**PASSAGE FOR REVIEW**.
********

Sunday 18 August 2019

Elderly face means test and charge for home care packages

Public 'understands there's finite resources' to fund scheme

Sinn Féin Senator Rose Conway-Walsh. Photo: Tom Burke
Sinn Féin Senator Rose Conway-Walsh. Photo: Tom Burke
Eilish O'Regan

Eilish O'Regan

Elderly people are facing a means test and are likely to be forced to make a payment towards their home help for the first time under a new Government-backed scheme.

The proposed scheme will give people assessed as 'in need of support' a statutory right to a minimum level of care hours to allow them to remain in their own homes. It will be in place in two to three years' time.

However, health officials signalled yesterday that HSE-provided home help and home care packages are likely to involve a financial contribution when the scheme is in place.

Services for an older person or people with a disability who qualify for the supports are currently free.

Department of Health official Frances Spillane revealed a public consultation on the scheme, which is currently being devised, generated 2,600 responses and 1,700 of these have been analysed.

"We need to come up with a scheme that is as equitable and fair as possible.

"In consultation we asked questions on funding to get a feel from people and asked would they be willing to contribute to the cost of care," she said.

A majority said they would be willing to contribute - and also top it up by buying supplementary home care privately, she added.

"That would suggest there is an understanding that there are finite resources.

"Obviously that is going to be a sensitive issue and one of the main issues we have to develop," she told the Oireachtas Health Committee.

She added: "The new scheme will improve access to home care in an affordable and sustainable way."

********

**RECORDED INFORMATION**.

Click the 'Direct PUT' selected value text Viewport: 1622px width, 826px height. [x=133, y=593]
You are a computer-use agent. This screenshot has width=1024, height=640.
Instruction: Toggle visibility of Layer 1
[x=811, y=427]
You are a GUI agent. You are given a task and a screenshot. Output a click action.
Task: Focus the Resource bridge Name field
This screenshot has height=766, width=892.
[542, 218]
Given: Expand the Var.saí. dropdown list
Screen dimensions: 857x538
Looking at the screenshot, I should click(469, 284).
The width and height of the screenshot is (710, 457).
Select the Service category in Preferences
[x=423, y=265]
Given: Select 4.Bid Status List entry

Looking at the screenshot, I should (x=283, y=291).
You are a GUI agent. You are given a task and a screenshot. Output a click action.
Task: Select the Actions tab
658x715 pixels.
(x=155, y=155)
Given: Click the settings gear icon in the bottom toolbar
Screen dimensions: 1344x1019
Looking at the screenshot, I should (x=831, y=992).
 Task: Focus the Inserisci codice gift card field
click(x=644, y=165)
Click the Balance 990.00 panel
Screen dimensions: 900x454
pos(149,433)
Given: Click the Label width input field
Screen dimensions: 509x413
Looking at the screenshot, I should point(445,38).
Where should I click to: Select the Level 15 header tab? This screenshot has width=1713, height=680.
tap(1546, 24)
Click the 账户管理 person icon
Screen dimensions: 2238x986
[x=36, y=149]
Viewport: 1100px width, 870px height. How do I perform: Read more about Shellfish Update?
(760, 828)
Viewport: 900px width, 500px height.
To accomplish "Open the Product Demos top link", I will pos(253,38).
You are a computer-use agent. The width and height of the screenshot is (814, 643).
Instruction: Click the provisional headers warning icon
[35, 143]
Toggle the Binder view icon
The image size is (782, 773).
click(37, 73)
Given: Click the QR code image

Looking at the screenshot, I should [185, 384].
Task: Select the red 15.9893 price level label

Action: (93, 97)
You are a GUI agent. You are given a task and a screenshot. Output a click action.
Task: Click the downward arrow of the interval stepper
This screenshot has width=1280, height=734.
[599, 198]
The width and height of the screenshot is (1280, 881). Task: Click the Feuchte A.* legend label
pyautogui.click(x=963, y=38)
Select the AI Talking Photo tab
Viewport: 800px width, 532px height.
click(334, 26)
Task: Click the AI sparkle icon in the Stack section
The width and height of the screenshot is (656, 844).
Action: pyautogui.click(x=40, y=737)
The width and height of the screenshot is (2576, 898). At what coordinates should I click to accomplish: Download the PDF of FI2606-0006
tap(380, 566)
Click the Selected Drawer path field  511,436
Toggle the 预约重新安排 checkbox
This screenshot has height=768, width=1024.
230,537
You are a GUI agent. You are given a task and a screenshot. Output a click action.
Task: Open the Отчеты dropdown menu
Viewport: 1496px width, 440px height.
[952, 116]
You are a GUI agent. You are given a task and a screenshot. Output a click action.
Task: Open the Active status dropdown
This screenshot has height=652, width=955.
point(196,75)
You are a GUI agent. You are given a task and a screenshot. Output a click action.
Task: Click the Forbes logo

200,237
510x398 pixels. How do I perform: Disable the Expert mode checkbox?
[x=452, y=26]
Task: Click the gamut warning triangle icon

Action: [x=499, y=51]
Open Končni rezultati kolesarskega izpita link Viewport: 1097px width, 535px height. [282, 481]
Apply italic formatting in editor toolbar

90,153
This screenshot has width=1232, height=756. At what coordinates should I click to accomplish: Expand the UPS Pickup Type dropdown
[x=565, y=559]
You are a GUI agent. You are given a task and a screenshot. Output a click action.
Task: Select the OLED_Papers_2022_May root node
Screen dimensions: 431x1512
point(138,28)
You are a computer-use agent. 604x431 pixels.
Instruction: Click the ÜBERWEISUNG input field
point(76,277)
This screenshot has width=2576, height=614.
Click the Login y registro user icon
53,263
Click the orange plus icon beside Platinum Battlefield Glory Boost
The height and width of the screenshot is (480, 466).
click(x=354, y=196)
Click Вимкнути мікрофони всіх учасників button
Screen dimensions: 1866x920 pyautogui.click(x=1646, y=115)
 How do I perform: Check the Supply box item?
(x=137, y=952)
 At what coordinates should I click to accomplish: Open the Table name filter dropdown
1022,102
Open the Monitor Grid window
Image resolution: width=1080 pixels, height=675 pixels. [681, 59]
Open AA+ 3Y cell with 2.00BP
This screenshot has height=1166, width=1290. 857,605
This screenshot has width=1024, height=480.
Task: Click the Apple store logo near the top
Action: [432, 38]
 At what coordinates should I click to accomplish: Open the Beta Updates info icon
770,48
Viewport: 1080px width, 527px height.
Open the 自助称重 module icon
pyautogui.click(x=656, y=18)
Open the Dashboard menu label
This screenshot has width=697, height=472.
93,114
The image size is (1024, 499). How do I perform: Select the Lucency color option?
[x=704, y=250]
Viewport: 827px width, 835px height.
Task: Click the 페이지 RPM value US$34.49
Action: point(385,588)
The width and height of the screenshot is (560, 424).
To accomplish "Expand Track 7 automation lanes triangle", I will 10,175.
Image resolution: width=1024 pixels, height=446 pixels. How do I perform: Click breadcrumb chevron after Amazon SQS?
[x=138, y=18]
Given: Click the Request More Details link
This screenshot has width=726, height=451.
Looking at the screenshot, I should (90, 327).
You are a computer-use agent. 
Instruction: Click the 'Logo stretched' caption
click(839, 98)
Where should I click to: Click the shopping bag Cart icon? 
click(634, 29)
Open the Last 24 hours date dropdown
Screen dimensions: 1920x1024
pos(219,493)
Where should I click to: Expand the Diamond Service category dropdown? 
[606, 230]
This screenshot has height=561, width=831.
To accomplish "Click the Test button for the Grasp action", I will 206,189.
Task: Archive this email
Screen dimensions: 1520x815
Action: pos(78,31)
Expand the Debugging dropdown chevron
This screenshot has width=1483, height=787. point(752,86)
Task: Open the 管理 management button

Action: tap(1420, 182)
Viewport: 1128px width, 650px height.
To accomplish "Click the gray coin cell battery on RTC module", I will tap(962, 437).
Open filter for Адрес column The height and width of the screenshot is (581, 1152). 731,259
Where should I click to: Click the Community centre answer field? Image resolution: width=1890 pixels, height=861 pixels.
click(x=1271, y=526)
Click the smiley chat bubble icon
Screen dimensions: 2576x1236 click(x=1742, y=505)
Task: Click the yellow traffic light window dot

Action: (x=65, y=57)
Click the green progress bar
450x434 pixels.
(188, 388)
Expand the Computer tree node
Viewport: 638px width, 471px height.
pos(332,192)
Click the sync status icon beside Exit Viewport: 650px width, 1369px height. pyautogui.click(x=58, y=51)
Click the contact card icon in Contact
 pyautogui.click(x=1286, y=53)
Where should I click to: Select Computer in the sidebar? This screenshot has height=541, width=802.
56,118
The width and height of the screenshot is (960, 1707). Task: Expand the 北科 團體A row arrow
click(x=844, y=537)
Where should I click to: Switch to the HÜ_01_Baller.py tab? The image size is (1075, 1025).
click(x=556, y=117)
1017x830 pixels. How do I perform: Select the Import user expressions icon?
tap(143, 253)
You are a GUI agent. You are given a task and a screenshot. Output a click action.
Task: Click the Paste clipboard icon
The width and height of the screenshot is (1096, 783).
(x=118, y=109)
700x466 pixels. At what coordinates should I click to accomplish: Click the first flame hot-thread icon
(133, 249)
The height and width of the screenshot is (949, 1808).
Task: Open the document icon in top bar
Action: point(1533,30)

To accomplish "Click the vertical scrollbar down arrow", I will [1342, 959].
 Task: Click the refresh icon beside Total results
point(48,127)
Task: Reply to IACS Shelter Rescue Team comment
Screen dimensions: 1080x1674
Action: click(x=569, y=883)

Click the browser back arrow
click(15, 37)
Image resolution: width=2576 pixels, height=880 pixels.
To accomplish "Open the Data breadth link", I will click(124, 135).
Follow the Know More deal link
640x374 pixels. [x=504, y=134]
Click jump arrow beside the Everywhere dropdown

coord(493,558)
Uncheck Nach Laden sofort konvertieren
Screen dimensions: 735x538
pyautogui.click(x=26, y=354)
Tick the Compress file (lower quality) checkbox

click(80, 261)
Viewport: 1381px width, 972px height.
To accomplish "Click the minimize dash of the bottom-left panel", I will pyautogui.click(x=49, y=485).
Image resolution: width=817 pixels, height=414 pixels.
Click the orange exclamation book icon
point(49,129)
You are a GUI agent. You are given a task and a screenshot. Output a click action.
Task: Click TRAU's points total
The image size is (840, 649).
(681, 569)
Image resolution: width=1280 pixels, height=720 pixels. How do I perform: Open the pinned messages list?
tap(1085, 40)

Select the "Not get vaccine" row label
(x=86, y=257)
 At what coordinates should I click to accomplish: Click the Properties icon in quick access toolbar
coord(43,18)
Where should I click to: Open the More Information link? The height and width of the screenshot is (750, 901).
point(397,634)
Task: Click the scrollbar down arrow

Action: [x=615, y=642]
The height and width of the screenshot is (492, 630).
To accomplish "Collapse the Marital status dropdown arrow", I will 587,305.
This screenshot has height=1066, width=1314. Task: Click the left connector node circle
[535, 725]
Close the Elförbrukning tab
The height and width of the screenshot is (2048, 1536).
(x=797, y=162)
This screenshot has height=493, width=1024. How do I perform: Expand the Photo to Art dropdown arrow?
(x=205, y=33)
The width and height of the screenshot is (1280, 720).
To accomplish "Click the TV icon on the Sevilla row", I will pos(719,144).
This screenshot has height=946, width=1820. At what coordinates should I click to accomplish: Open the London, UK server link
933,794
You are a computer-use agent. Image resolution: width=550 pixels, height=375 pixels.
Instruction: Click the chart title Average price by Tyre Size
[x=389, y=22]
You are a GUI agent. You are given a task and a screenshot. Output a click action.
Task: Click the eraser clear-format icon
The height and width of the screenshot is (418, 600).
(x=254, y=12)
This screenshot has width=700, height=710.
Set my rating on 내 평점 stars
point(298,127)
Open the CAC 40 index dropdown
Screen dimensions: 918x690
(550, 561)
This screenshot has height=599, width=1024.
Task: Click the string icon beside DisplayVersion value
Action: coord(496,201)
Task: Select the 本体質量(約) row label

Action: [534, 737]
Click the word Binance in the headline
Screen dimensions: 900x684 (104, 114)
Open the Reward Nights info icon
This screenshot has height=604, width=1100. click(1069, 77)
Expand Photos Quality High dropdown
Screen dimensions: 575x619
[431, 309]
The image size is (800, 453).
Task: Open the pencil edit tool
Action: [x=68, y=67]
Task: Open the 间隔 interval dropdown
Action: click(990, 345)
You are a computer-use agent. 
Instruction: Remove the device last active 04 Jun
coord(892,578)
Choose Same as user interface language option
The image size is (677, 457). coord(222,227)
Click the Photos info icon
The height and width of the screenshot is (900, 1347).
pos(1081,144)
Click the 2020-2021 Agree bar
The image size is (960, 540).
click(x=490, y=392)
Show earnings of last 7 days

********

**WHAT IS BEING ASKED**.
Answer these from the article on home care charges:
(a) In how many years will the proposed scheme be in place?
(b) How many responses did the public consultation generate, and how many of them have been analyzed?
(c) Which committee did Frances Spillane speak to?

**EXERCISE OUTPUT**.
(a) In two to three years.
(b) It generated 2,600 responses, and 1,700 have been analyzed.
(c) The Oireachtas Health Committee.